When do you feel Christmas is over?


----------



## SeaBreeze (Dec 12, 2015)

New Years.


----------



## Pappy (Dec 12, 2015)

Same as above. New Year's Day.


----------



## fureverywhere (Dec 12, 2015)

Yes, New Year's Eve is hubby's birthday. Then New Years Day we usually have a special dinner. Next day it's time to start putting everything away.


----------



## hollydolly (Dec 12, 2015)

When I go back to work, after Christmas day...which this year will be the 28th ..


----------



## jujube (Dec 12, 2015)

Some years, it has been over about three weeks _before_ Christmas - lol.


----------



## Pam (Dec 12, 2015)

5th January - the day my grandson goes back to school.


----------



## AprilT (Dec 12, 2015)

Somewhere around 1999


----------



## Pappy (Dec 12, 2015)

In years past, we had a six foot tree, a five foot tree, then a small three footer. This year, this tree goes back in the box til next year. Easy out, easy up. That and the wreath on the door go away on the 1st. 
Just noticed wife's feet. I'll keep those.


----------



## AprilT (Dec 12, 2015)

Pappy said:


> In years past, we had a six foot tree, a five foot tree, then a small three footer. This year, this tree goes back in the box til next year. Easy out, easy up. That and the wreath on the door go away on the 1st.
> Just noticed wife's feet. I'll keep those.

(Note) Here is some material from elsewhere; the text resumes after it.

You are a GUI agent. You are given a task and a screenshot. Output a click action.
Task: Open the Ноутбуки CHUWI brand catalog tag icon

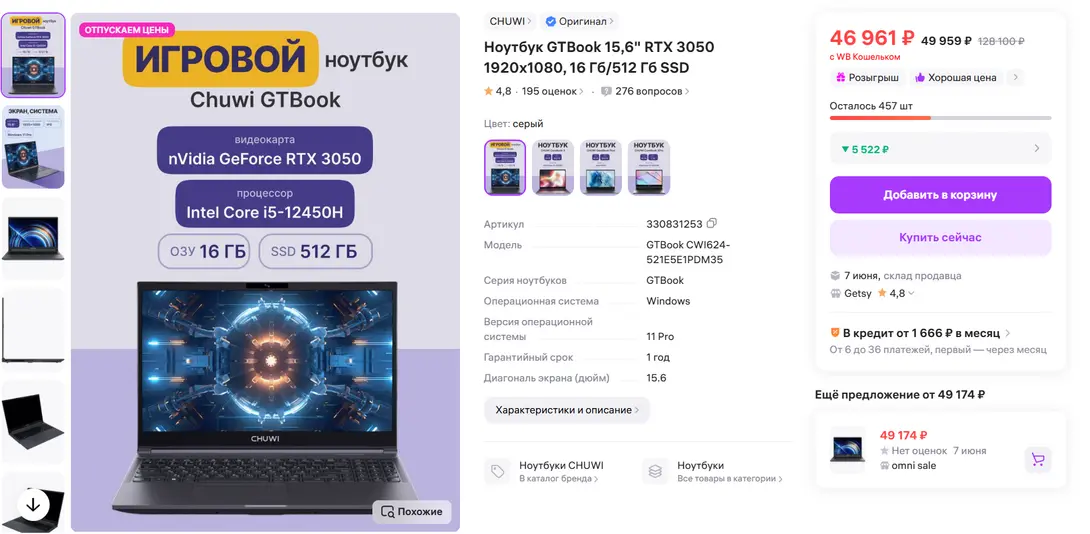(497, 471)
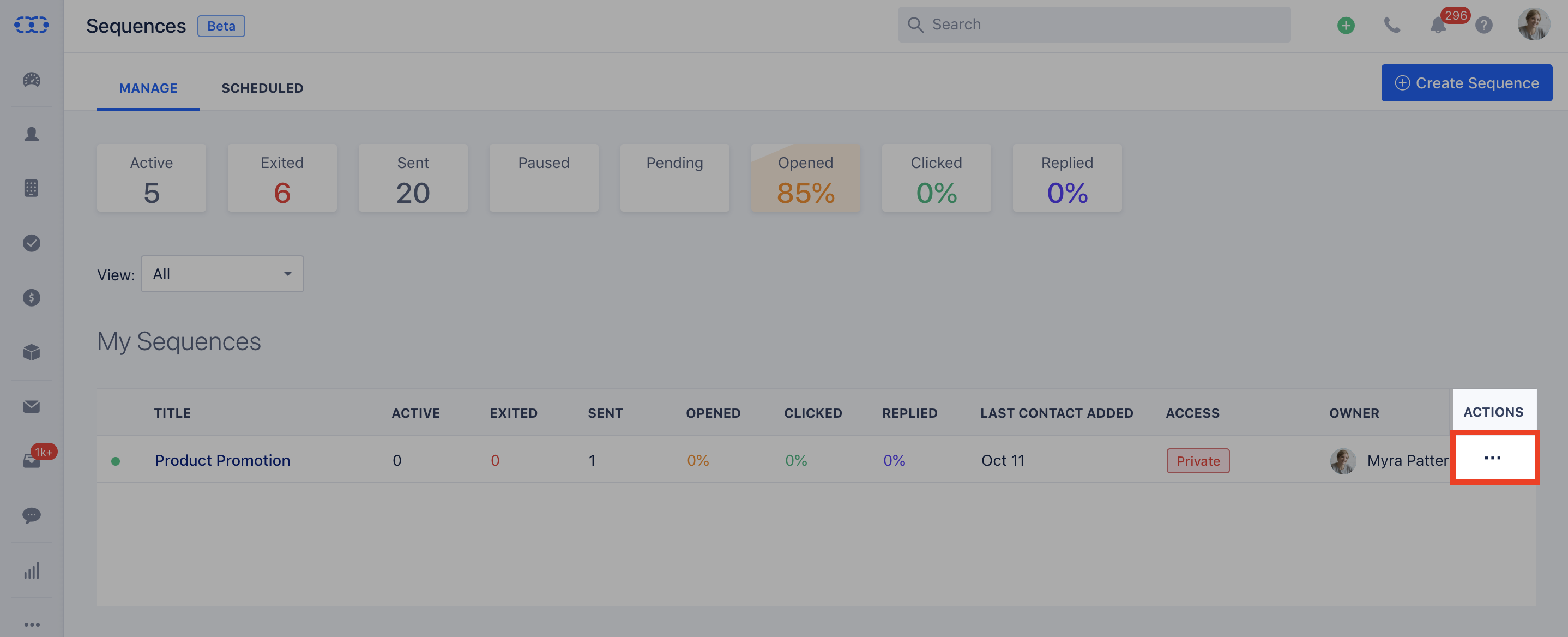
Task: Open the green plus quick-add button
Action: 1346,26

That is very lovely Pappy, the whole room looks very nice..... Wait a minute, whose feet are those propped up in the chair?


----------



## AZ Jim (Dec 12, 2015)

Before it begins.  Bah Humbug...


----------



## Pappy (Dec 12, 2015)

AprilT said:


> That is very lovely Pappy, the whole room looks very nice..... Wait a minute, whose feet are those propped up in the chair?



That would be the other half. I think she was in her Jamie's.


----------